Wyman, who had converted to Catholicism in 1953, never remarried. She was a member of the Good Shepherd Parish and the Catholic Motion Picture Guild in Beverly Hills, California.

Her first guest-starring television role was on a 1955 episode of General Electric Theater, a show hosted by her former husband Ronald Reagan. This appearance led to other roles.

In the spring of 1981 (a few months after her ex-husband became the president), Wyman’s career enjoyed a resurgence when she was cast as the scheming Californian vintner and matriarch Angela Channing in The Vintage Years, which was retooled as the primetime soap opera Falcon Crest.

Later in the show’s run, Wyman suffered several health problems.
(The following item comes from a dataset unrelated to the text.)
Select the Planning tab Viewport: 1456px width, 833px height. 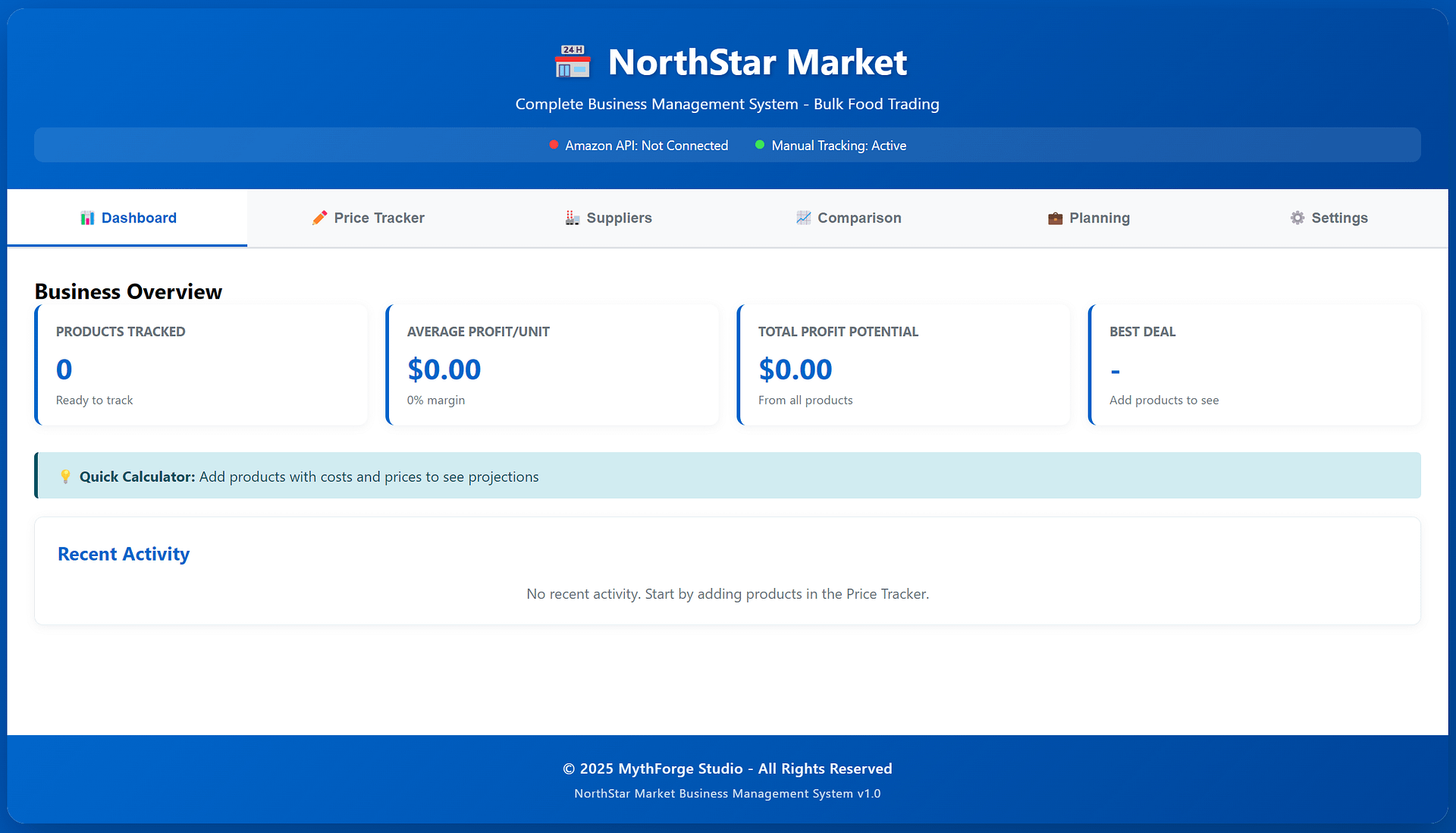[1088, 218]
In 1986, she had abdominal surgery which caused her to miss two episodes (her character simply “disappeared” under mysterious circumstances). In 1988, she missed another episode due to ill health and was told by her doctors to avoid work. However, she wanted to continue working, and she completed the rest of the 1988–1989 season while her health continued to deteriorate. Months later in 1989, Wyman collapsed on the set and was hospitalized due to problems with diabetes and a liver ailment. Her doctors told her that she should end her acting career. Wyman was absent for most of the ninth and final season of Falcon Crest in 1989–1990 (her character was written out of the series by making her comatose in a hospital bed following an attempted murder).
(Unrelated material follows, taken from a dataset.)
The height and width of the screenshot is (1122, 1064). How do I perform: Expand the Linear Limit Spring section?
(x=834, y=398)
Against her doctor’s advice, she returned for the final three episodes in 1990, even writing a soliloquy for the series finale. Wyman ultimately appeared in almost every episode until the beginning of the ninth and final season, for a total of 208 of the show’s 227 episodes. After Falcon Crest, Wyman acted only once more, playing Jane Seymour’s screen mother in a 1993 episode of Dr. Quinn, Medicine Woman. Following this, she retired from acting permanently. Wyman had starred in 83 movies and two successful TV series, and was nominated for an Academy Award four times, winning once.

After Falcon Crest ended, Wyman made a guest appearance on the CBS series Dr. Quinn, Medicine Woman and then completely retired from acting, spending her retirement painting and entertaining friends. Wyman was a recluse and made only a few public appearances in her last years in part due to suffering from diabetes and arthritis. She did attend her daughter’s funeral in 2001 after Maureen died of melanoma. (Ronald Reagan was unable to attend due to his Alzheimer’s disease.) She also attended the funeral of her long-time friend Loretta Young in 2000. Wyman broke her silence about her former husband upon his death in 2004, issuing an official statement that read, “America has lost a great president and a great, kind, and gentle man.”

Wyman died at the age of 90 at her Rancho Mirage home on September 10, 2007. Wyman reportedly died in her sleep of natural causes. She was interred at Forest Lawn Mortuary and Memorial Park in Cathedral City, California.